When I talk about strengthening the muscles I do not mean to produce more muscle power. I wonder if you are aware, that muscles which are too tense often are so because they are too weak, not because they are too strong.
Are you sure it's this way around? I'd say that the muscles are weak BECAUSE they spend so much time generically tensed. Rather than strengthening them, this kind of activity can atrophy them. In my opinion, exercise helps because it teaches you to let go of them- rather than keep locking them up in a rigid position. Sure, exercise can help to strengthen things- but it doesn't necessarily follow that it's an act of strengthening that has made the difference. It's perfectly logical to think that the exercise just trained you to let go of a tension that was impeding you and that this was the primary source of change.
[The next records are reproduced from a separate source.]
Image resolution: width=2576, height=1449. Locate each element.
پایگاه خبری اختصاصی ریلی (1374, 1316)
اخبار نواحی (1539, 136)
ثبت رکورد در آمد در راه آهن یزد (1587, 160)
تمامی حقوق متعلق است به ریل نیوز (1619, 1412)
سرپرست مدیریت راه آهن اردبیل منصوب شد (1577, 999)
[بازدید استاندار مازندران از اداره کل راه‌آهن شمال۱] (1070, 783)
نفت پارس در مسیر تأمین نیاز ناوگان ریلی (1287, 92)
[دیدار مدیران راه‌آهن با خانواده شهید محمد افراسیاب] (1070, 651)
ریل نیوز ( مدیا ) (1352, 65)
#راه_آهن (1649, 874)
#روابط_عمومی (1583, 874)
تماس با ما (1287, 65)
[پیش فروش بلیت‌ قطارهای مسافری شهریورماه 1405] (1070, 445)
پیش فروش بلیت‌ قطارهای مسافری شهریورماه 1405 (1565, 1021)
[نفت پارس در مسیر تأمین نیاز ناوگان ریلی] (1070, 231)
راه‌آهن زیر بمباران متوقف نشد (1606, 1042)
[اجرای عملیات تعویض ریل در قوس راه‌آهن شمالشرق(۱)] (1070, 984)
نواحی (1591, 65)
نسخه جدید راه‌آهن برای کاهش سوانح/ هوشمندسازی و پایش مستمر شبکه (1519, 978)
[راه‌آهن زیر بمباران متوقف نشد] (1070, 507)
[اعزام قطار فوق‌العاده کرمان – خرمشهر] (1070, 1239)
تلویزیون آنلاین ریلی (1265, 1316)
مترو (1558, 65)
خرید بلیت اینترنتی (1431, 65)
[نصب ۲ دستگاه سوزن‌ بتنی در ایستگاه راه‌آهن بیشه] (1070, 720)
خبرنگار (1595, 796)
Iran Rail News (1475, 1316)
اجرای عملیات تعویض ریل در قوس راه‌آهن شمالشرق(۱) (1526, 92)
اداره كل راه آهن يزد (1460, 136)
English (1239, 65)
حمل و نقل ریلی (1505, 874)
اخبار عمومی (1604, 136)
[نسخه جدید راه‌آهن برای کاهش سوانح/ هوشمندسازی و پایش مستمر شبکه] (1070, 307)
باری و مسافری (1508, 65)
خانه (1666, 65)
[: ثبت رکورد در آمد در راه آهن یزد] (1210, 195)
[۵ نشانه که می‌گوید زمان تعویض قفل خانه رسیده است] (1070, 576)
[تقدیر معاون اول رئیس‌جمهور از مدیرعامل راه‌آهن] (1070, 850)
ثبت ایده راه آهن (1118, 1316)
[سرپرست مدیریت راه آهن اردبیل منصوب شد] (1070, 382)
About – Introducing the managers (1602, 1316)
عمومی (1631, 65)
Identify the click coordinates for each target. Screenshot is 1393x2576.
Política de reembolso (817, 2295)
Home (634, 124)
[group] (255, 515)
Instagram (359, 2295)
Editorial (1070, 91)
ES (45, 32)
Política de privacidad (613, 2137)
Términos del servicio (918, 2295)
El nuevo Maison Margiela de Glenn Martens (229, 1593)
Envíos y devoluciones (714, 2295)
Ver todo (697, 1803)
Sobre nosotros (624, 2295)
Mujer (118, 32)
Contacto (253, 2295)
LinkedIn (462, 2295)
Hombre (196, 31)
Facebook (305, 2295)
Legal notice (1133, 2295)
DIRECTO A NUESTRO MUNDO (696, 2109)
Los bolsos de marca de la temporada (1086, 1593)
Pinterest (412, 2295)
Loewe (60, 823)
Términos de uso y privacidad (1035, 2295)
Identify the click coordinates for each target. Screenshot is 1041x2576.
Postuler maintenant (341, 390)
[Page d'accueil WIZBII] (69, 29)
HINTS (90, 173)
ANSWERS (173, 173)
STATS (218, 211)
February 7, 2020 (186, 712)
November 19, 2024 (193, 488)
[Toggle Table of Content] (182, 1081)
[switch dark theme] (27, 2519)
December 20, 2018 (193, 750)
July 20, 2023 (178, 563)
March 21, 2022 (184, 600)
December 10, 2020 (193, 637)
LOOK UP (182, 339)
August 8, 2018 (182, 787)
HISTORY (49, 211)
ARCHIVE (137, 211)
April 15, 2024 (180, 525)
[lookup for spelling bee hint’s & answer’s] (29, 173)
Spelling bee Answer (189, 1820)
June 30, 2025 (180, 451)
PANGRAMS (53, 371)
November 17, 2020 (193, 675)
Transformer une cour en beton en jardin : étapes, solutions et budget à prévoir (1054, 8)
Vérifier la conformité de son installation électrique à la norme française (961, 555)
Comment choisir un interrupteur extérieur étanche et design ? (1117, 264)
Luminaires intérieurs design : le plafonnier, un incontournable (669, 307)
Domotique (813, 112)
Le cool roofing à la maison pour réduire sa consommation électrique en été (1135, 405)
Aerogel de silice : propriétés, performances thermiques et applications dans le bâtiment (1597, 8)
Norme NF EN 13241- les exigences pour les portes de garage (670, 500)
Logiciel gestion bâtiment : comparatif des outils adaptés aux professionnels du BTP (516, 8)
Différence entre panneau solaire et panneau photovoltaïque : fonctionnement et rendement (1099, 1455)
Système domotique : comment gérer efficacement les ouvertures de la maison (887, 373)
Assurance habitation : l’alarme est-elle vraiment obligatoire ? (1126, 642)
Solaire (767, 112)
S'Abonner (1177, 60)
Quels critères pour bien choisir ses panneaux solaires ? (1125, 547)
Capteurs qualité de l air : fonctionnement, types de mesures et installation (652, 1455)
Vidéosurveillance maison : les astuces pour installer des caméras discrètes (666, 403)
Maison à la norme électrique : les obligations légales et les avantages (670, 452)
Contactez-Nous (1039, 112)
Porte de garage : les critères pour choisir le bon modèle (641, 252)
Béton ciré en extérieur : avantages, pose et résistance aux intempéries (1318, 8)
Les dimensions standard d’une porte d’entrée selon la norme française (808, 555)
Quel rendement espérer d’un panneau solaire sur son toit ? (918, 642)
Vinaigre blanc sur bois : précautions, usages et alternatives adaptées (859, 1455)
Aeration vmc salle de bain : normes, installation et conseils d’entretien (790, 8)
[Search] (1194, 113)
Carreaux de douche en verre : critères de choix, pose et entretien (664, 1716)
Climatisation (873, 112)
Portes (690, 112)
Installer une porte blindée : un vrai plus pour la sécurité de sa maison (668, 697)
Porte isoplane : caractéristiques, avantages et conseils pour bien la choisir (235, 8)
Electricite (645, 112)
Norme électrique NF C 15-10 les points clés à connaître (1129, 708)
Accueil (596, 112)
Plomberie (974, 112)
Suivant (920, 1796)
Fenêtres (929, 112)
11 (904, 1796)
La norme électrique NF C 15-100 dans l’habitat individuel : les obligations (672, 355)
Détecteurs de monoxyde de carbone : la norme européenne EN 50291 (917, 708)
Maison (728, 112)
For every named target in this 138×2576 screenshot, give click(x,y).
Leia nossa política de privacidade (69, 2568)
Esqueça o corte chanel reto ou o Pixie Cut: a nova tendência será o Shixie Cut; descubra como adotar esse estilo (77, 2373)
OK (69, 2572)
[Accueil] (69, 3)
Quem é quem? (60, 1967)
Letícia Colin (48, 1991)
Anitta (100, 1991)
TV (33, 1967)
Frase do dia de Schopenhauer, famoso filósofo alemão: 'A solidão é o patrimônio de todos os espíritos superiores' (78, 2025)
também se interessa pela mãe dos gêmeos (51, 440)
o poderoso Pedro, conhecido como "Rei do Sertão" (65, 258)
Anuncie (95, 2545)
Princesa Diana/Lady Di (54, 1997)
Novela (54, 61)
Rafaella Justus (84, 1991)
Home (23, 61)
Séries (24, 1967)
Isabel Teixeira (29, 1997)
To correct the wrist I had to make the forearm muscles stronger to be able to work and relax at will instead of just be cramped or completely unfunctional.
Does strengthening muscles make that happen? I don't personally believe so. I think it's more about the quality of how the hand is connecting to the piano. It's not a case of generically gaining strength and therefore being able to relax at will. The hand of a sumo wrestler can be poorly connected and hence dependent on many tensions. The hand of a hunger-striker can be very well connected and take the whole workload of support off the wrist (when coupled with equally low effort shoulder activity). In most cases, it's a matter of learning how to achieve more efficient balance. From there, some strength does tend to evolve through the actions involved, but I don't believe that generic strength makes it come about. I'd say it's much more likely that you learned how to let go of habitual tensions- which freed you up to perceive useful activities more easily.
To do so I needed to "find" these muscles, since I had absolutely no inside feeling whether they were cramped, relaxed or even where they were. So I needed exercises that had nothing to do with playing, but getting back this lost "feeling" of what is happening with the muscles.
This very much seems to confirm what I suggest in the previous paragraph. It's about perception- not strength. These are exactly the kind of exercises I include in my blog- those that train you to release the specific efforts that serve no pianistic function while training you to perceive those that are can be objectively proven as indispensable.
As you know the muscles involved are not necessarily at the pivot, so I assumed you would not misinterpret what I wrote about the wrist and muscle balance.
I wrote what I did, because it's very unusual for anyone to blame weak muscles for wrist issues- while actually referring to the muscles that connect the hands to the keys. If you'd immediately said that you were talking about insufficient quality of connection to the keyboard, I'd have seen what you mean. However, the fact that you were talking of "strength" made me assume you were looking at precisely that. I think what you are referring to as development "strength" is primarily a process of having learned to release muscles that were previously hampering you- not a case of improving due to added muscular strength. It's much more about what the brain asks the muscles to do than how strong they are. Bad alignments make you feel like you need more strength- but it's more about fine tuning muscular actions, so you involve the useful ones and eliminate the counterproductive ones.